Today, about Scottish Jokes, or rather jokes about Scotsmen – whether singularly, or in a twosome, or in the classic threesome “An Englishman, an Irishman, and a Scotsman…”, where the Scotsman will probably come off best. There was a reasonably amusing sitcom on British TV named after the opening of the joke, in the sixties I think, and it does or should lend itself to that treatment. This is a well-known kind of folklore, and can be called “The Three Nationalities Joke”. In countries outwith Britain, you get another trio, at least one of which is the butt, as in Poland, featuring a Pole, a German and a Russian. This is actually an ethnic variant of an anecdote about three of a kind, as for instance three religious – a Roman Catholic priest, a Protestant minister and a rabbi. For instance, about the only one that I can remember goes thus:

A priest, a minister and a rabbi are out fishing in a lake, and after a while the priest suggests some beer, which has been left on the shore. “I’ll get it”, says the rabbi, and off he goes across the water, reaches the shore, and returns trotting over the water to the boat. The minister looks at this with amazement but says nothing. After a while the priest volunteers to go, and off he sets over the water as before. The minister looks at this and realises it’ll soon be his turn. So after a while he gets his courage up and offers to get more beer. “Sure”, say the others. Over the side of the boat he goes, but his faith must be weak because he falls into the water and comes up spluttering. “Oh for God’s sake,” says the priest, “show him where the stepping stones are!”

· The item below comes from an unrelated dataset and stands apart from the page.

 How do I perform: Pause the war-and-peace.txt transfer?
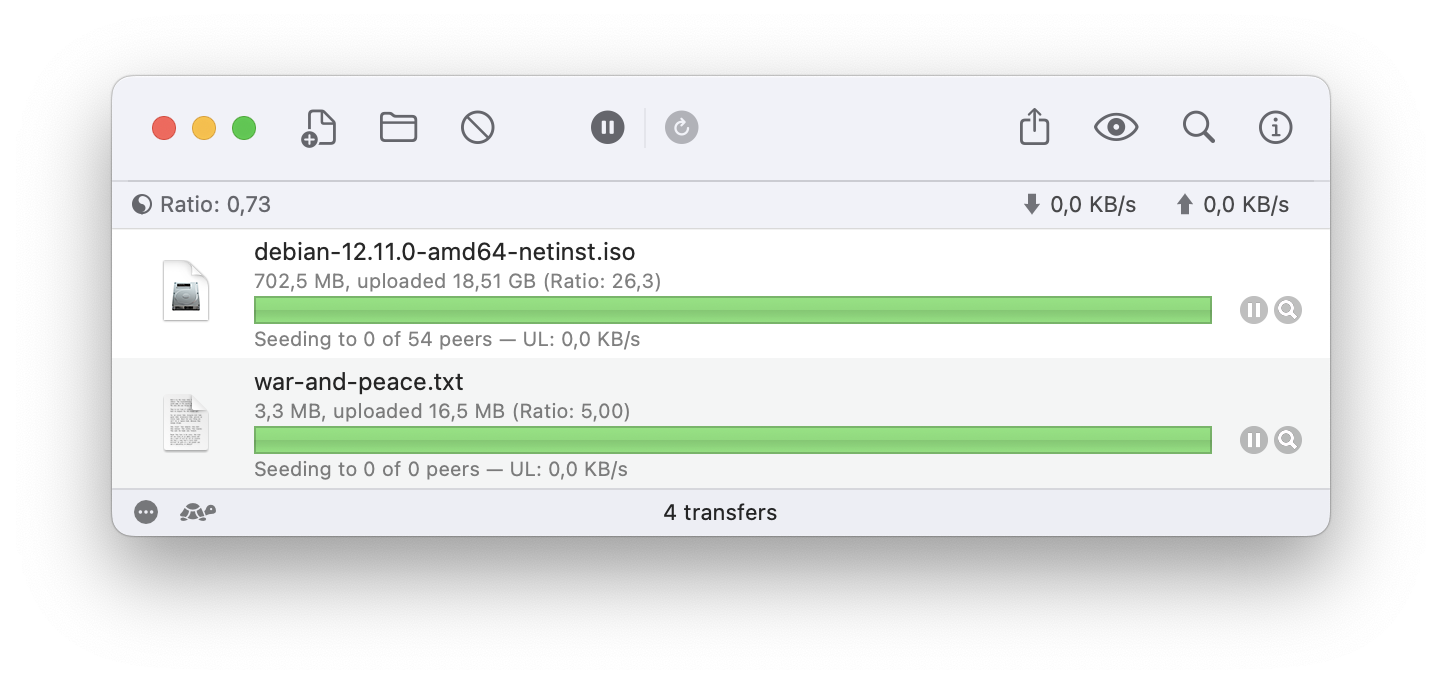click(1254, 440)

This is of course based on the story of Jesus walking over the water on the Sea of Galilee ( Gospel of John 6:16–21), though the folklorist will tell you that miracle is often ascribed to religious leaders and heroes, or just people like Sariputta, the follower of Buddha, who have faith in them.
There can be some cross-pollination:

An Englishman, an Irishman, and a rabbi go into a bar.
“Oh,” says the rabbi, “I think I’m in the wrong joke!”

And then there’s:

An Englishman, an Irishman, and a Scotsman walk into a bar.
“What’s this,” says the barman, “some kind of joke?”

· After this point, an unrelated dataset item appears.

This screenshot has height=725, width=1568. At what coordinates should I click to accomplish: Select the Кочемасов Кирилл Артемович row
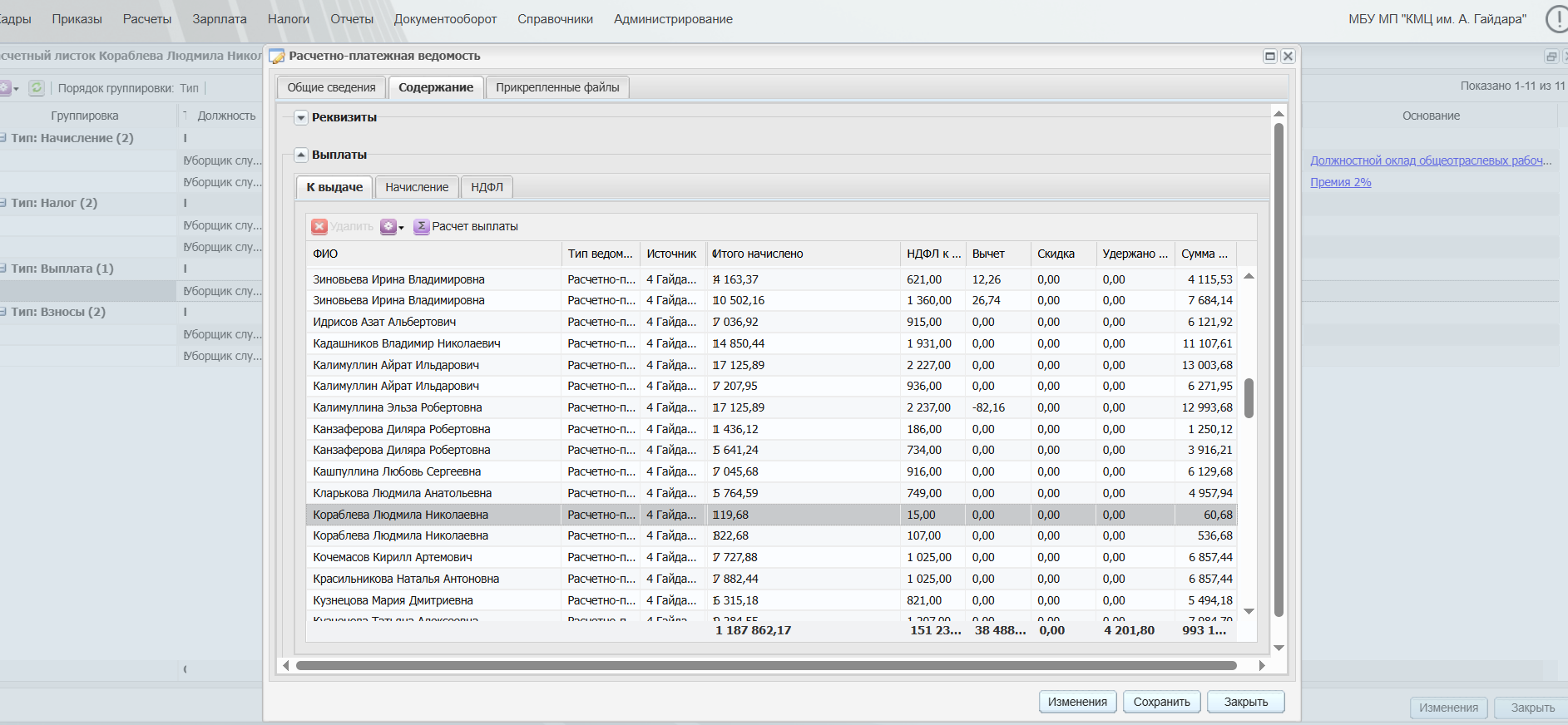(x=393, y=557)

But often enough the anecdote is about two Scotsmen, and the punch-line concerns the legendary thriftiness (to use a nice word) of the Scot, which is one of the universal attributes of the stereotype. This poking fun at such national foibles is called blason populaire, literally “folk heraldry” or such, which characterises a nation (seen as a homogeneous unity) as different or laughable or disgusting or just strange – different from us, that is, the users of the expression, who are obviously normal and nice. Scots may be expected to lampoon the stuffy English, who will themselves make remarks about the stingy whisky-swilling Scots. And their kilts of course (“Nae, madam, there’s naething worn aneath the kilt – it’s aa in fine workin order!”).
Sometimes jokes get near the knuckle in PC terms:

An Englishman, lecturing on his travels, was speaking disparagingly about the Scots in Canada and the mixing of the race with the Indians. “You’ll find,” he said, “a great number of Scots half breeds and French half breeds, but you cannot find any English half breeds.” “Not surprisingly,” shouted a Scot from the audience. “The squaws had to draw the line somewhere.”

But then again they are just intended to be humorous, with a Scots accent:

Jock’s wife Maggie went to the doctor complaining of pains in the stomach. The doctor told her it was ‘just wind’. “Just wind?” she screamed at him. “It was just wind that blew down the Tay Bridge!”

This will mean more to a Scot than others; the great railway bridge over the Tay River between Fife and Angus went down in a fearful storm chronicled by William Topaz McGonagall:

          Beautiful railway bridge of the silv’ry Tay!
          Alas! I am very sorry to say
          That ninety lives have been taken away
          On the last sabbath day of 1879
          Which shall be remembered for a very long time.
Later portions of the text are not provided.